Tupa, his brown eyes bloodshot, wagged his head from side to side like a bull cornered by a pack of wolves. He noticed Conn lying almost at his feet, still dazed. He reached down, grabbed a handful of the front of Conn’s shirt, and hauled him up bodily back to his feet as if he weighed no more than a rag doll.
“Wait,” Conn tried to say, “can’t we talk about it?” But a fist like a dark moon eclipsed his vision and slammed into his face. It struck just a glancing blow, but it was enough to send fresh sparks shooting behind Conn’s eyes, and his stomach sloshing to a fresh wave of nausea.
Suddenly an arm like a pale tree trunk coiled around Tupa’s enormous neck from behind. The huge fist cocked back for a second try at caving in Conn’s face instead grabbed for the forearm. The other let go of Conn’s shirt and dropped him back to the floor.
The sharp crack on his tailbone roused Conn from his fog. A second hand, no smaller than Tupa’s own, appeared around the round head from the other side, grasped the man’s jaw and yanked it hard to the left.

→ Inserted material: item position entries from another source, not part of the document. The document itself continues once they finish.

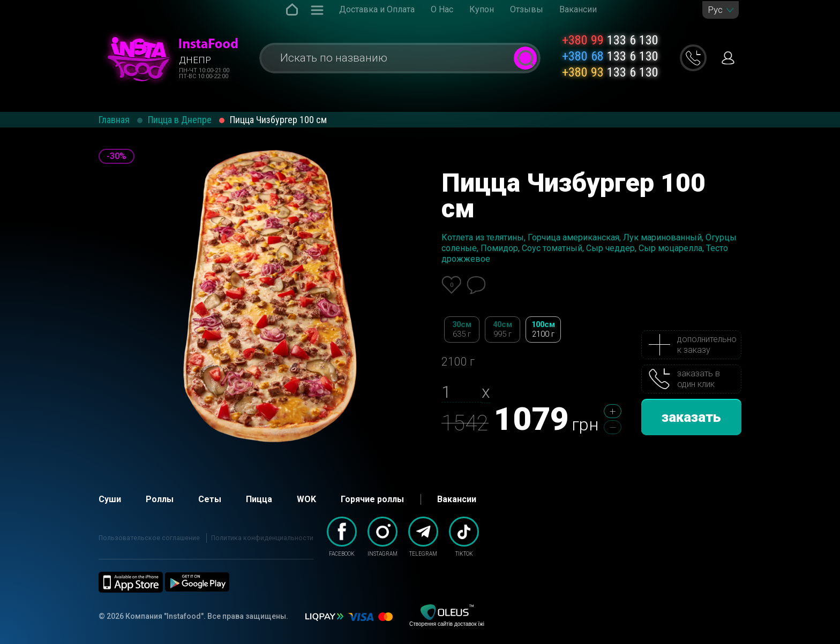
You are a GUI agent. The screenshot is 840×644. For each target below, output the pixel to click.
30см (462, 329)
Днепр (195, 60)
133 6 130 (610, 40)
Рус (715, 10)
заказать (691, 417)
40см (502, 329)
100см (543, 329)
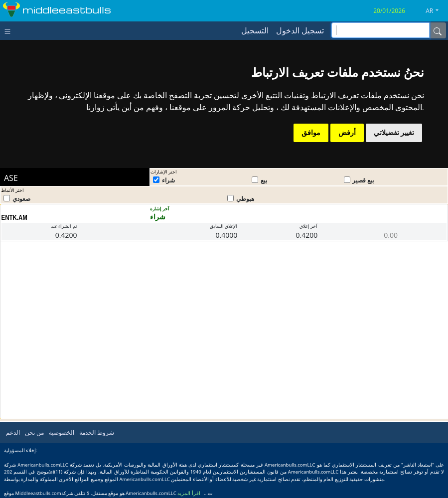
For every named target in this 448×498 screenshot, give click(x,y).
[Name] (438, 30)
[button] (436, 11)
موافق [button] (311, 133)
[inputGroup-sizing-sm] (380, 30)
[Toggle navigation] (9, 30)
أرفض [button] (347, 133)
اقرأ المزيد (189, 493)
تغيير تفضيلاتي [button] (394, 133)
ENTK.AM (14, 217)
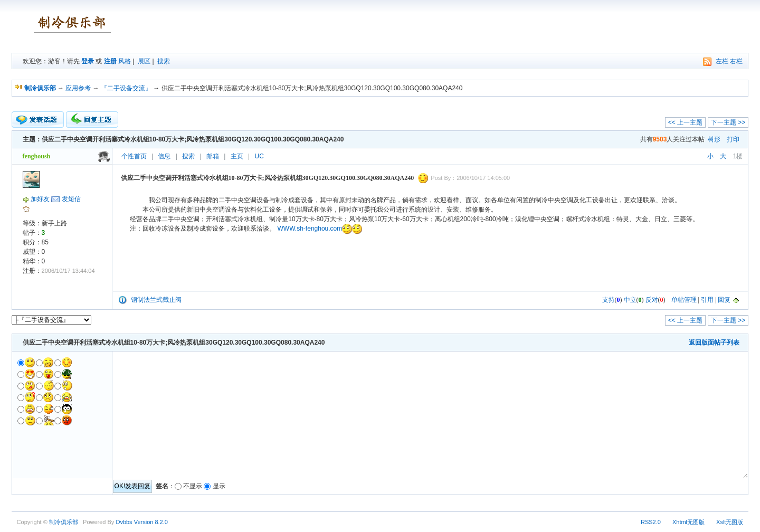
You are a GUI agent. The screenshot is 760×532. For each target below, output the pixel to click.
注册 (110, 61)
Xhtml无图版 (688, 522)
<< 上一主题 (685, 122)
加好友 (40, 199)
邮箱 (213, 156)
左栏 (722, 61)
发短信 (71, 199)
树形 (714, 139)
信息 (164, 156)
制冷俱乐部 (63, 522)
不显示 (193, 486)
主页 (237, 156)
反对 (652, 300)
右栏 (736, 61)
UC (259, 156)
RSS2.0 (651, 522)
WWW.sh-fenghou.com (310, 229)
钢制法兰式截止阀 (156, 300)
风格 (125, 61)
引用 (707, 300)
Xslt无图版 (729, 522)
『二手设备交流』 (126, 88)
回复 (724, 300)
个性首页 (134, 156)
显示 (219, 486)
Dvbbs (124, 522)
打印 (733, 139)
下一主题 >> (728, 122)
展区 (144, 61)
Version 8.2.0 (151, 522)
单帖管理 (684, 300)
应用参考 (78, 88)
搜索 (164, 61)
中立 (630, 300)
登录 (88, 61)
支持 (609, 300)
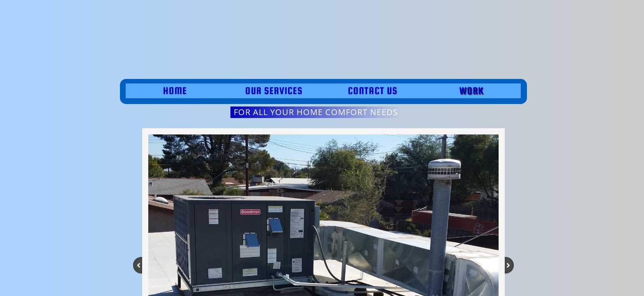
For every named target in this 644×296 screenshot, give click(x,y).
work (471, 90)
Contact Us (373, 90)
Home (175, 90)
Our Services (274, 90)
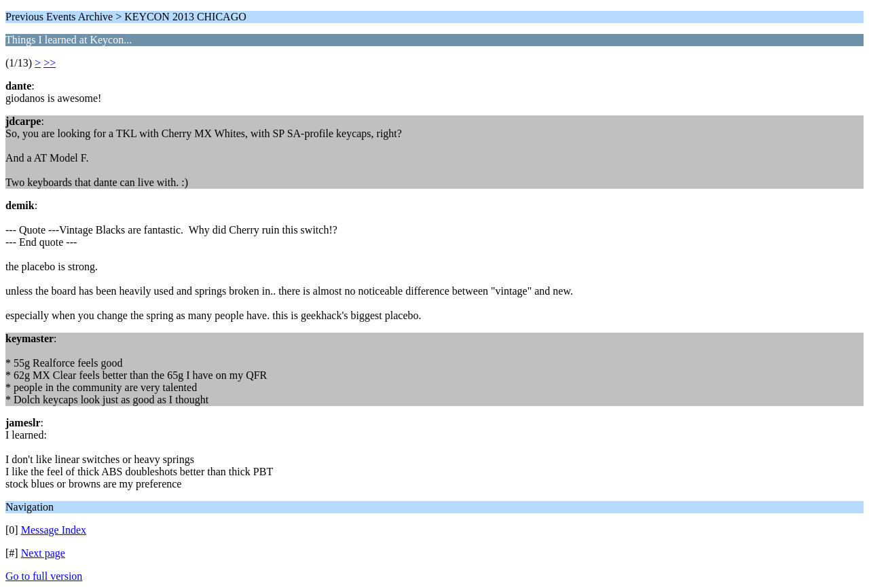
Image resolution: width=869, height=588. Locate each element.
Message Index (54, 530)
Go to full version (43, 576)
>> (50, 62)
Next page (43, 553)
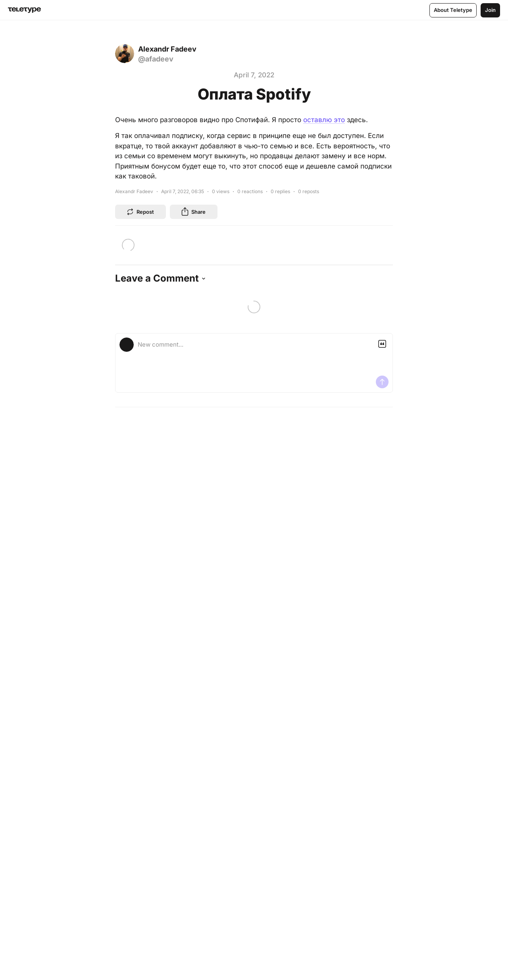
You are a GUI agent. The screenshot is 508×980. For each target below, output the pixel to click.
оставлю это (324, 120)
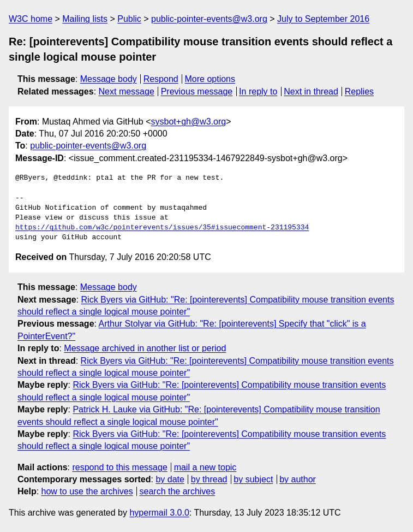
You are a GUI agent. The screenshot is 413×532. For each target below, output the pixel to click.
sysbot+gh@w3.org (189, 121)
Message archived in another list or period (145, 348)
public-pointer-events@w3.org (209, 19)
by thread (209, 479)
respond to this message (119, 467)
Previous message (197, 91)
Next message (127, 91)
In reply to (258, 91)
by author (297, 479)
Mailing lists (85, 19)
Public (129, 19)
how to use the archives (87, 491)
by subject (253, 479)
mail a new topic (205, 467)
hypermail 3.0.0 (159, 512)
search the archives (177, 491)
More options (210, 79)
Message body (109, 79)
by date (170, 479)
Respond (161, 79)
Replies (359, 91)
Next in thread (311, 91)
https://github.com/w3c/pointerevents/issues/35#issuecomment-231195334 (162, 228)
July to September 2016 (323, 19)
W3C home (31, 19)
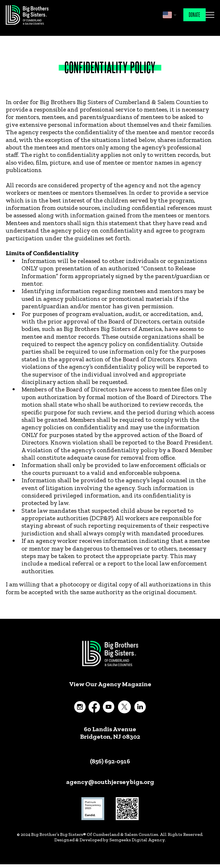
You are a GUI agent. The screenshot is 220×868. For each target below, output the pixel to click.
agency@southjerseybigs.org (110, 782)
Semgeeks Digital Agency (137, 840)
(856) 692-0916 (110, 761)
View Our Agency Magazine (110, 684)
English (167, 15)
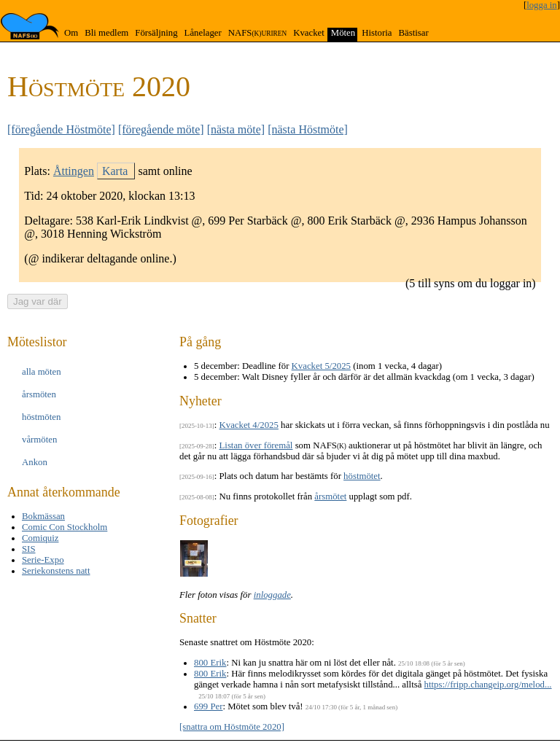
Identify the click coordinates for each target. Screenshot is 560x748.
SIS (28, 549)
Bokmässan (43, 516)
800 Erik (210, 663)
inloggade (272, 595)
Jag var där (37, 301)
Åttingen (74, 171)
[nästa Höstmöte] (308, 129)
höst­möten (41, 417)
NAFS (257, 33)
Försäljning (156, 33)
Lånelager (203, 33)
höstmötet (362, 476)
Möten (343, 33)
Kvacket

The bull neck snapped with the sound of a dry hickory branch broken over someone’s knee.
The smell of fresh, wet shit hit Conn like another, invisible fist as the huge man’s bowels voided. The arm released his neck. He slumped into an oddly shapeless heap.
“That’ll teach you, you taint,” Potar Baggart snarled. “Where you get off, laying hands on Mr. Conn?”
Mathus Conn was more astonished than relieved, but
as his scattered wits pulled themselves back together, he realized Lem Sharkey was crawling, open-breeched blaster in hand, across the floor toward a pair of brown waxed-paper/black-powder shotgun shells that had rolled away from him.
Urgency filled the gaudy owner. He rolled onto his own hands and knees. As he did, his vision swept the sprawled body of his assistant.
Her blue eyes were open, and staring right into his.
Nancy
…
Through his mind flashed an image of them standing by a stream—Stenson’s Creek—when she was eight and he was mebbe ten, watching her swing back and forth on a sling made from a length of scrap deer hide from her father’s tannery, watching her long blond hair stream out behind her as she flew against the clear sky, to splash down into the brown-green water. How the droplets turned into a spray of tiny rainbows…
Then he saw Chad, still on his knees, with the ax embedded in his shoulder, clutching at it with his right hand. His square-jawed jock face slumped forward, eyes wide and blanked with pain. The skin had grayed and hung on his face like an old man’s.
No blood on his mouth, the cooler part of Conn’s mind said. No froth from his nostrils. Lung isn’t hit. Likely he’ll live.
But he didn’t indulge himself wallowing in that thought, either. He scrambled toward the gap past the end of the hickory bar that led to the doors to the kitchen annex out back—and to the back of the bar. As he moved, he willed himself to push up off the floor. His brain was still spinning, his stomach seethed with nausea, and his
limbs seemed made of lead and connected loosely with wet bar rags.
But though he was no man of action, Conn had dedicated his whole life to doing what needed to be done. And now, despite the unlikely and timely intervention of Conn’s near-nemesis, Potar Baggart, in taking down the monstrous attacker, the odds were nowhere near even yet. He knew they were fixing to get worse once that little snake Lem got his scattergun recharged.